(Records from a collection)
###
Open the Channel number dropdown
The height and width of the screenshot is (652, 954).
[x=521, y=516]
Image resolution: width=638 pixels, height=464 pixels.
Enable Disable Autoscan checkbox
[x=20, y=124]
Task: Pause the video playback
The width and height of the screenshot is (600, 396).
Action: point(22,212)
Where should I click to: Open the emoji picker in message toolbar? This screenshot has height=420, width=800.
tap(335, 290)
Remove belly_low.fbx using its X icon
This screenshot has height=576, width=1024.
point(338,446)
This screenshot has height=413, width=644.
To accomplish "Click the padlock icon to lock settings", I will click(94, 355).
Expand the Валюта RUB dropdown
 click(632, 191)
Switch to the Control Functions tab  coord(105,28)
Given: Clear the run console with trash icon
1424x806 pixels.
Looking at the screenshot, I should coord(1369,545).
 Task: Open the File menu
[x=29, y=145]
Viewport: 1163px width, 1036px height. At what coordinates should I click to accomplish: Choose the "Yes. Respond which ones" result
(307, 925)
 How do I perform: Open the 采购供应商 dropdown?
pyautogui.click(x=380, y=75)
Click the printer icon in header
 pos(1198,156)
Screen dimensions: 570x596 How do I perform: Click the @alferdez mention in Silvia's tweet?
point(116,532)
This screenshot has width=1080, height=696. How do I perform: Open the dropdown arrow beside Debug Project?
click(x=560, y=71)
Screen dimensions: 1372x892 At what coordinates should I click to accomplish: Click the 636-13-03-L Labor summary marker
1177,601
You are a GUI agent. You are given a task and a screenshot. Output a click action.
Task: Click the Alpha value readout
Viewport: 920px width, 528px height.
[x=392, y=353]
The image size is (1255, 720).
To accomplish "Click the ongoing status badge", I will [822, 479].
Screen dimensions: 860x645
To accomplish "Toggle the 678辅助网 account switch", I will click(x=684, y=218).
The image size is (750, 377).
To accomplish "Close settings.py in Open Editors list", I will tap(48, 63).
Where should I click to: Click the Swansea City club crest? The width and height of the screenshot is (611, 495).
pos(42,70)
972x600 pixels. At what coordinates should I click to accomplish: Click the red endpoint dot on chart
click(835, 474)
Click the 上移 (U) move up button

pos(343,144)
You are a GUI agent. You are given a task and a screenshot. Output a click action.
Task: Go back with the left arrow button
###
**TASK PROMPT**
Give an exact copy of all the data shown above.

**REPLY**
Open the Channel number dropdown
The height and width of the screenshot is (652, 954).
[x=521, y=516]
Image resolution: width=638 pixels, height=464 pixels.
Enable Disable Autoscan checkbox
[x=20, y=124]
Task: Pause the video playback
The width and height of the screenshot is (600, 396).
Action: point(22,212)
Where should I click to: Open the emoji picker in message toolbar? This screenshot has height=420, width=800.
tap(335, 290)
Remove belly_low.fbx using its X icon
This screenshot has height=576, width=1024.
point(338,446)
This screenshot has height=413, width=644.
To accomplish "Click the padlock icon to lock settings", I will click(94, 355).
Expand the Валюта RUB dropdown
 click(632, 191)
Switch to the Control Functions tab  coord(105,28)
Given: Clear the run console with trash icon
1424x806 pixels.
Looking at the screenshot, I should coord(1369,545).
 Task: Open the File menu
[x=29, y=145]
Viewport: 1163px width, 1036px height. At what coordinates should I click to accomplish: Choose the "Yes. Respond which ones" result
(307, 925)
 How do I perform: Open the 采购供应商 dropdown?
pyautogui.click(x=380, y=75)
Click the printer icon in header
 pos(1198,156)
Screen dimensions: 570x596 How do I perform: Click the @alferdez mention in Silvia's tweet?
point(116,532)
This screenshot has width=1080, height=696. How do I perform: Open the dropdown arrow beside Debug Project?
click(x=560, y=71)
Screen dimensions: 1372x892 At what coordinates should I click to accomplish: Click the 636-13-03-L Labor summary marker
1177,601
You are a GUI agent. You are given a task and a screenshot. Output a click action.
Task: Click the Alpha value readout
Viewport: 920px width, 528px height.
[x=392, y=353]
The image size is (1255, 720).
To accomplish "Click the ongoing status badge", I will [822, 479].
Screen dimensions: 860x645
To accomplish "Toggle the 678辅助网 account switch", I will click(x=684, y=218).
The image size is (750, 377).
To accomplish "Close settings.py in Open Editors list", I will tap(48, 63).
Where should I click to: Click the Swansea City club crest? The width and height of the screenshot is (611, 495).
pos(42,70)
972x600 pixels. At what coordinates should I click to accomplish: Click the red endpoint dot on chart
click(835, 474)
Click the 上移 (U) move up button

pos(343,144)
You are a GUI agent. You are given a task and a screenshot. Output a click action.
Task: Go back with the left arrow button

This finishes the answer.